DIRECTIONS FOR THIS TASK | Print the entire interview with Dr. Bill Snyder, house organist at the Tennessee Theatre, word for word.

Dr. Bill Snyder

House organist, Tennessee Theatre

So, fishnet stockings. What was the occasion?

The Tennessee had The Rocky Horror Picture Show on Oct. 18. It was my birthday, too, and I've never had a birthday quite like it, with 1,300 in attendance.

Are you a Rocky Horror fan?

I would not say that. I saw it one time 15 years ago with one of my daughters. No, longer than that—30 years ago.

What gave you the idea to dress up?

The theater booked the movie, and knowing that one of the leading men was a transvestite, I decided to become Williamina—pronounced "Will-a-mean-a"—Snyder. She debuted that night at the Mighty Wurlitzer. The costume included an enhanced bosom, or breast—whichever is appropriate for Metro Pulse readers—and a black wig, dangling earrings. My beard was colored black with spray. Oh, and I wore a body stocking. A friend sent me an e-mail: "You have a beautiful back. I'm jealous."

GIVEN ENTRIES |
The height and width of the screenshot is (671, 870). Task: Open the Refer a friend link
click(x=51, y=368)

* * *

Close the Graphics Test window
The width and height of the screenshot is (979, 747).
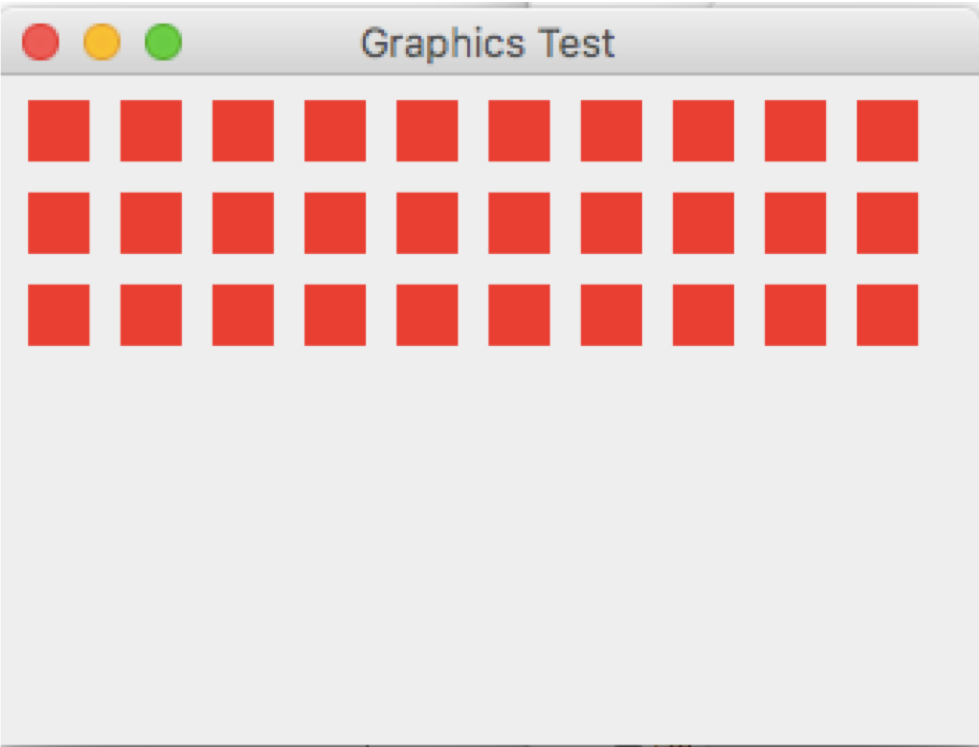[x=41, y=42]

==

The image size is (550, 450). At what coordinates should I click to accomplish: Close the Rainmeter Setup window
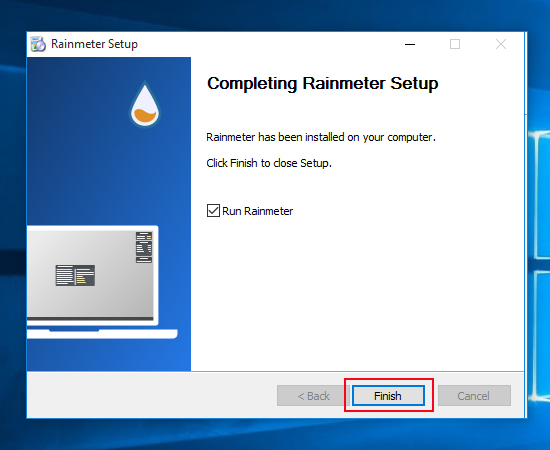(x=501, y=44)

COMPLETED EXERCISE |
Dr. Bill Snyder

House organist, Tennessee Theatre

So, fishnet stockings. What was the occasion?

The Tennessee had The Rocky Horror Picture Show on Oct. 18. It was my birthday, too, and I've never had a birthday quite like it, with 1,300 in attendance.

Are you a Rocky Horror fan?

I would not say that. I saw it one time 15 years ago with one of my daughters. No, longer than that—30 years ago.

What gave you the idea to dress up?

The theater booked the movie, and knowing that one of the leading men was a transvestite, I decided to become Williamina—pronounced "Will-a-mean-a"—Snyder. She debuted that night at the Mighty Wurlitzer. The costume included an enhanced bosom, or breast—whichever is appropriate for Metro Pulse readers—and a black wig, dangling earrings. My beard was colored black with spray. Oh, and I wore a body stocking. A friend sent me an e-mail: "You have a beautiful back. I'm jealous."